The encyclopaedia tells me that the box camera was invented way back in 1888 by the Eastman Kodak Company.

A little blond-haired boy in an immaculate sailor suit is standing on a chair in the photographer’s studio with a look of deep concentration on his face. His name is Erik.

This particular type of chair was phenomenally popular in the years around 1900. Often decorated with gilded bronze and often with a wicker seat. The style, known as Louis XVI Revival, replicates the lines of its eighteenth-century predecessors but has brighter colours and more ornamentation.

Half a dozen of this type of spindle-back chair, all bearing the owner’s mark of King Edward VII, were sold at auction in Stockholm, Sweden, in 1980 for the now trifling sum of 2,000 Swedish kronor.

The next sweet little fellow is called Axel. He, too, is dressed in a sailor suit. He is using both hands to hold onto another type of chair, which was probably not very comfortable to sit on. Just look at those bizarre armrests and a backrest that isn’t even worthy of the name! If you ask me, it’s shrewd of little Axel not to take a seat on what I imagine must have been a somewhat wobbly chair.

This rather special kind of chair was intended to mirror nature’s own forms and demonstrate its kinship to the distant trees far away outside the photographer’s studio. Naturalistic trends have come and gone at intervals throughout the history of craftsmanship, reaching their culmination around the mid- and late 1800s. A wooden pedestal could, for example, be designed to resemble the stump of a tree, while all sorts of different items of furniture were adorned with painstakingly carved representations of leaves and flowers.

In the wake of the boom in amateur photography came the obligatory photo albums.

Look at this, for example. That’s me on a garden chair – with a bit of my left foot chopped off! – photographed by my father some 70 years or so ago. My friend, a very kind soul, would no doubt tell me, ‘You’ve not changed in the least!’ The brooch on my beret is in the shape of a little white dog. A Scottie, as I recall.

The garden chair was one of many that called my parents’ enchanting summer retreat their home. The chairs were always scrubbed at the start of each summer season, and then scrubbed again before being stored away for the winter.

The next amateur snap was taken in 1920, according to the text on the reverse. The girl with the beautiful big doll by her side has been placed on a chair next to a tree in full blossom. They seem perfectly matched, don’t you think, the girl and her little wooden chair? Maybe it was her father who took the picture that sunny day early in the summer exactly one hundred years ago.

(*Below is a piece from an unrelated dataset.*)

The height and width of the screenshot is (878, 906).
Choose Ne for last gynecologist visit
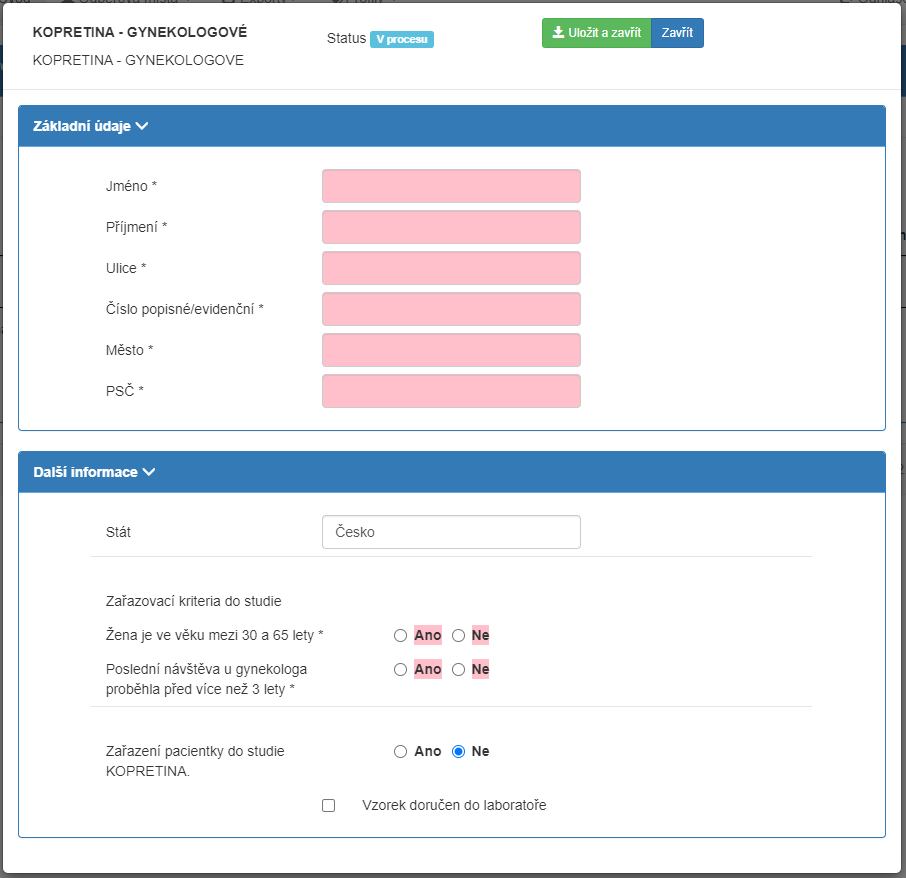tap(459, 670)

Propped up on the graceful curves of this white painted chair with his blanket and a fluffy white cushion is the baby boy who was later to become my husband. It’s true, believe me! The setting is his grandparents’ garden, and the photo belongs in the album that followed him throughout his life.

The years around 1900 were a boom time for many fascinating photographic studios. They offered a choice of props that ranged from teddy bears, balls and tasselled cushions to pedestals, palms and the occasional sofa – but, first and foremost, chairs of all kinds. It was almost like stepping into a theatrical stage set, only to be terrified by the sight of the director – or rather, in this case, the photographer – who would suddenly emerge from beneath the black shroud that enveloped both him and the wizardry of his weird and wonderful contraption.

The obligatory sailor’s suit makes yet another appearance, now in summery cotton and worn by a boy who is making a visit to the photographer together with his little sister. The photograph was taken shortly after 1900. The image is slightly blurred as it was transferred to a brooch some years later. But that the little girl is sitting on a chair that is well over 100 years old, is surely clear for all to see.

Here on the balcony sits ‘Busy Lizzie’, knitting something for her doll. She is on a visit to grandma and has taken one of the dining chairs out onto the balcony for this photo. The year? Maybe 1935, or thereabouts. The chair, however, can trace it origins back to the late 1800s.

Carol is seated on a beautifully gilded chair, upholstered with genuine Aubusson woven fabric, flanked by her two poodles on one side and her favourite teddy on the other. The photo was taken by a popular and well-known photographer in Carol’s home some time in the 1940s. And the significance of the chair is surely beyond question, is it not?

Gun Bjerkander Handberg

Note from the editor:

Exciting news! Later this year we shall be launching the third and final book in the Please Be Seated – Historic Chairs series. Book I and II feature tales of chairs from different times and circumstances from all over the world. If you are interested in reading more you can order a copy of both books online or from your bookshop.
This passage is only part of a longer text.